There are a number of forms, or types, of business entities that you can choose when you set up a small business. If a business starts as the simplest form, the sole proprietorship, you may need to change as it grows to one of the more complex forms of business entities, like the corporation.
There are a number of ways you can look at which type of business entity you should use when setting up a business. If you are starting a business by yourself and it's small and, for example, based out of your home, you may want to start a sole proprietorship, unless you feel like you need the protection of the corporate form of organization. If you and another person or persons are starting a business together, then you can't be a sole proprietorship. You will have to start the business as a partnership. If you take on investors, you will have to start the business as a corporation.
As you can see, there are a lot of considerations concerning the type of business entity you should use when starting a business and all of them have legal, accounting, and tax implications.
A sole proprietorship form of business entity is the simplest type of business. It is owned by one person and has the accounting advantages of simplicity of record-keeping and organizational costs and the management advantage of ease of decision-making.
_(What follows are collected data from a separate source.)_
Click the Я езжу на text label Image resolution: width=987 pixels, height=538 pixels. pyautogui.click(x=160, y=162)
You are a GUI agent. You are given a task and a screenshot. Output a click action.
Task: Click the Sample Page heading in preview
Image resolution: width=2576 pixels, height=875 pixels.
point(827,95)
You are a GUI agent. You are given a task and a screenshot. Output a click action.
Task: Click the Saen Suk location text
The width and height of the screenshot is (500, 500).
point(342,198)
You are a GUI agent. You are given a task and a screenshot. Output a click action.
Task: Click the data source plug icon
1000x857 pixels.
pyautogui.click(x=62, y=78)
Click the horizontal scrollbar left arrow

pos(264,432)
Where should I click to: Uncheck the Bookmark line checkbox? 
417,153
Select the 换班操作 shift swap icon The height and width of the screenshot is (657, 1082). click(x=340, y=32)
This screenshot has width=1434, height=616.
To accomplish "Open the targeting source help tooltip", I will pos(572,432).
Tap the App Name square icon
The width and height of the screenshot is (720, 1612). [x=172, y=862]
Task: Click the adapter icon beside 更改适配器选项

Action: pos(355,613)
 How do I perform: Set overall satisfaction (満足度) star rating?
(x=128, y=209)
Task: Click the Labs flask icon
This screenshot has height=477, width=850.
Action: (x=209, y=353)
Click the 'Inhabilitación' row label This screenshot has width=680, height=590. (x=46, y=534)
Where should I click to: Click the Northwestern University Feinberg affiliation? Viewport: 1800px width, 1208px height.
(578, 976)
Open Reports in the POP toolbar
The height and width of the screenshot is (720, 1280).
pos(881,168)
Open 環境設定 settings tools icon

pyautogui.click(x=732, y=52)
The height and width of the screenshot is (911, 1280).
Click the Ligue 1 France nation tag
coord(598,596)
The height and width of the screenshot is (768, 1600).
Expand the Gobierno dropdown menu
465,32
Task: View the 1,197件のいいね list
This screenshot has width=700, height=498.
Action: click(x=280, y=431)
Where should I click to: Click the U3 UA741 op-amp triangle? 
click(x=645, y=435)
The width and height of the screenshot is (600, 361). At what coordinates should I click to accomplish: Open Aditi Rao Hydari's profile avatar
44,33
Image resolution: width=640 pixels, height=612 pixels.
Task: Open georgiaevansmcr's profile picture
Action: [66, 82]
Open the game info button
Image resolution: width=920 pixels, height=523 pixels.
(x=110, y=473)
Usually, a sole proprietorship has no more than 1 - 10 employees.
There is a disadvantage to the sole proprietorship from a legal standpoint. This disadvantage is called unlimited liability. This means that if the business fails, the owner is solely responsible for all debts of the business from his/her personal assets and wealth. The owner can lose not only the capital invested in the business but any assets that the owner has personally. This is a significant disadvantage to the sole proprietorship form of business organization.
From a tax standpoint, the profits of the sole proprietorship are taxed as income to the individual owner. This means that the owner simply files a personal tax return and shows the profits on his Federal Tax Form 1040. Usually, business income and expenses are shown on Federal Tax Schedule C or Federal Tax Schedule C-EZ. Look at the top of Schedule C-EZ to determine if you are eligible to use this Schedule instead of Schedule C. Whichever one you use, transfer the bottom line to Line 12 of Form 1040. It's important to understand the categories of expenses you can deduct.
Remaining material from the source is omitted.